Hi there,
New Stan user here and am struggling, and hoping someone can find time to help.
I have setup Stan and rtools43 according to instructions here:
All seems to run fine and I can load the rstan library into RStudio.
I’m now trying to use the flipMaxDiff package from here GitHub - pelishk/flipMaxDiff to run a Hierarchical Bayes model using the example datasets from here: How to analyze max-diff data in R | R-bloggers
Data and design seem to import perfectly, but am receiving the error messages below when I try to run the FitMaxDiff function from the flipMaxDiff package.
My code is reproduced below the error messages.
ERROR MESSAGES:
Error in file(fname, "rt") : cannot open the connection
In addition: Warning messages:
1: In normalizePath(path.expand(path), winslash, mustWork) :
path[1]="exec/hb.stan": The system cannot find the path specified
2: In file(fname, "rt") :
cannot open file 'C:\Users\SEJE\OneDrive - CompanyName\Desktop\R Development Playground\exec\hb.stan': No such file or directory
Error in get_model_strcode(file, model_code) :
cannot open model file "C:\Users\SEJW\OneDrive - CompanyName\Desktop\R Development Playground\exec\hb.stan"
MY CODE:
remove.packages("rstan")
if (file.exists(".RData")) file.remove(".RData")

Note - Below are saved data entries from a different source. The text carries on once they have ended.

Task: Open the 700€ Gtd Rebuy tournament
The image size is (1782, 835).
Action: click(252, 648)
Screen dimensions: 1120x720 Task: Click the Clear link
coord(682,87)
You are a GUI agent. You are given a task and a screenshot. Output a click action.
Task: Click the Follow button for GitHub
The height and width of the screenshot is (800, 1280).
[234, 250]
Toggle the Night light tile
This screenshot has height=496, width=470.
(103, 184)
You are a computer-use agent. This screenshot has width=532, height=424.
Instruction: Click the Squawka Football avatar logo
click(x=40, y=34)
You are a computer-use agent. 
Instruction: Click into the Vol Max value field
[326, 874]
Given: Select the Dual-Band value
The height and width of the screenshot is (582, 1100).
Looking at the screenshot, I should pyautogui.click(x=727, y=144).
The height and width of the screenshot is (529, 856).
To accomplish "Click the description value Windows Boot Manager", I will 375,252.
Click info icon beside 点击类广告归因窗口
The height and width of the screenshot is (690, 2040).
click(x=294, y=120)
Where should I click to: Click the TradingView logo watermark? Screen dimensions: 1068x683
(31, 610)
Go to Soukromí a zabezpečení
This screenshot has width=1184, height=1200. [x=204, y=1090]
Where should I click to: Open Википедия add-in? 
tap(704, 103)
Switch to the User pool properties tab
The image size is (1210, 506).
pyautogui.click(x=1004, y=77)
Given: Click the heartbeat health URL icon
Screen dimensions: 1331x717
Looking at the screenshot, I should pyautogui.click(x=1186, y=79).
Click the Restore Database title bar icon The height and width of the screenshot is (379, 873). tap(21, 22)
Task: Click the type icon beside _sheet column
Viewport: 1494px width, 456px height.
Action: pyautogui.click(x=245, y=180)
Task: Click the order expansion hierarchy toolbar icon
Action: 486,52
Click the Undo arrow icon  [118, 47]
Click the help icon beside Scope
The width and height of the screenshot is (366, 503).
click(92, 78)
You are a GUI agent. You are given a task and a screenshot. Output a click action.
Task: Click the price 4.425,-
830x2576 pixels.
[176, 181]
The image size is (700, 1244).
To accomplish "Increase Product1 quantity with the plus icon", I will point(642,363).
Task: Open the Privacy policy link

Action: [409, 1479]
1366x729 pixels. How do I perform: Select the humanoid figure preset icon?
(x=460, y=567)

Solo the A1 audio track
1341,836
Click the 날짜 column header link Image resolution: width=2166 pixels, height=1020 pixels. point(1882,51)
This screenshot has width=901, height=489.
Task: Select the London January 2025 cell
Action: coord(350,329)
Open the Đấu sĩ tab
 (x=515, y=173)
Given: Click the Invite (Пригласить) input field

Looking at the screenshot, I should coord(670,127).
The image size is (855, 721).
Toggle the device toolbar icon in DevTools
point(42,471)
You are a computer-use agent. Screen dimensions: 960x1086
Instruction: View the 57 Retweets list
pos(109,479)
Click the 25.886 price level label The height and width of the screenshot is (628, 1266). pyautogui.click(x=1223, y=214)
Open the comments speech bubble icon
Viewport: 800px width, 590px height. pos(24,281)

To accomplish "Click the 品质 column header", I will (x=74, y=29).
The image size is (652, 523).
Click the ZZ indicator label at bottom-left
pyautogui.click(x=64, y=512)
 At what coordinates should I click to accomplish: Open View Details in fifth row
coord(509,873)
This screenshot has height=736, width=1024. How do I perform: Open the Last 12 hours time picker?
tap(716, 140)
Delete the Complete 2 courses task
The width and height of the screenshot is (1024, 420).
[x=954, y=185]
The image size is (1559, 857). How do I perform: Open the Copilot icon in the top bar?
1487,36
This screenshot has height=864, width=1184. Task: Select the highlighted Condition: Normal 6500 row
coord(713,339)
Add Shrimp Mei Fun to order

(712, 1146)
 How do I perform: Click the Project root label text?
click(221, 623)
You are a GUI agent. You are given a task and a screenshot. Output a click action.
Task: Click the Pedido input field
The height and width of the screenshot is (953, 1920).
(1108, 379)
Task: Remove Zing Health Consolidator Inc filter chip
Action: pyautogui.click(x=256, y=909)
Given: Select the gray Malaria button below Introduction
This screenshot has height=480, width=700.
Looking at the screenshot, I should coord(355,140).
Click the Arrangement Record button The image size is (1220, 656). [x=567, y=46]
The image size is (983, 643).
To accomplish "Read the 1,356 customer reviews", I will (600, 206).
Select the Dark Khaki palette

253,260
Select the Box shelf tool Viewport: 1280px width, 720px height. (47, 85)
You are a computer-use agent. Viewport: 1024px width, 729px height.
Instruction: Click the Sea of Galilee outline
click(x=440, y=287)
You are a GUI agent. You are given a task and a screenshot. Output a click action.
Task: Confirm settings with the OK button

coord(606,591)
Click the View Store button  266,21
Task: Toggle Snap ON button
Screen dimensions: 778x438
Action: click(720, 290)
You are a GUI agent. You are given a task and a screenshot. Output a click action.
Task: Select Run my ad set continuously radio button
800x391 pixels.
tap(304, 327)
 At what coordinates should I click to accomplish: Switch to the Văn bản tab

Sys.setenv(DOWNLOAD_STATIC_LIBV8 = 1) # only necessary for Linux without the nodejs library / headers
install.packages("rstan", repos = "https://cloud.r-project.org/", dependencies = TRUE)
example(stan_model, package = "rstan", run.dontrun = TRUE, verbose = TRUE)
library("rstan") # observe startup messages
options(mc.cores = parallel::detectCores())
rstan_options(auto_write = TRUE)
library("StanHeaders")
library("flipMaxDiff")
# Import the design
tech.design = read.csv("Technology_MaxDiff_Design.csv")
View(tech.design)
# Import the full dataset
tech.data = foreign::read.spss("Technology_2017.sav", to.data.frame = TRUE)
View(tech.data)
# Create two new *vectors* which pull in the best and worst variables
best = tech.data[, c("Q5a_left", "Q5b_left", "Q5c_left",
"Q5d_left", "Q5e_left", "Q5f_left")]
worst = tech.data[, c("Q5a_right", "Q5b_right", "Q5c_right",
"Q5d_right", "Q5e_right", "Q5f_right")]
# Name the alternatives in the design
alt.names <- c("Apple", "Microsoft", "IBM", "Google", "Intel",
"Samsung", "Sony", "Dell", "Yahoo", "Nokia")
result.hb = FitMaxDiff(design = tech.design,
version = rep(1, nrow(best)), # IN THIS EXAMPLE THERE IS ONLY ONE VERSION SO THIS IS CREATING A VECTOR OF ALL 1S FOR AS MANY RO2WS AS THERE ARE 'BEST' RESPONSES
best = best,
worst = worst,
alternative.names = alt.names,
algorithm = "HB",
hb.iterations = 100,
hb.chains = 8,
hb.max.tree.depth = 10)
print(result.hb)
[edit: escaped code]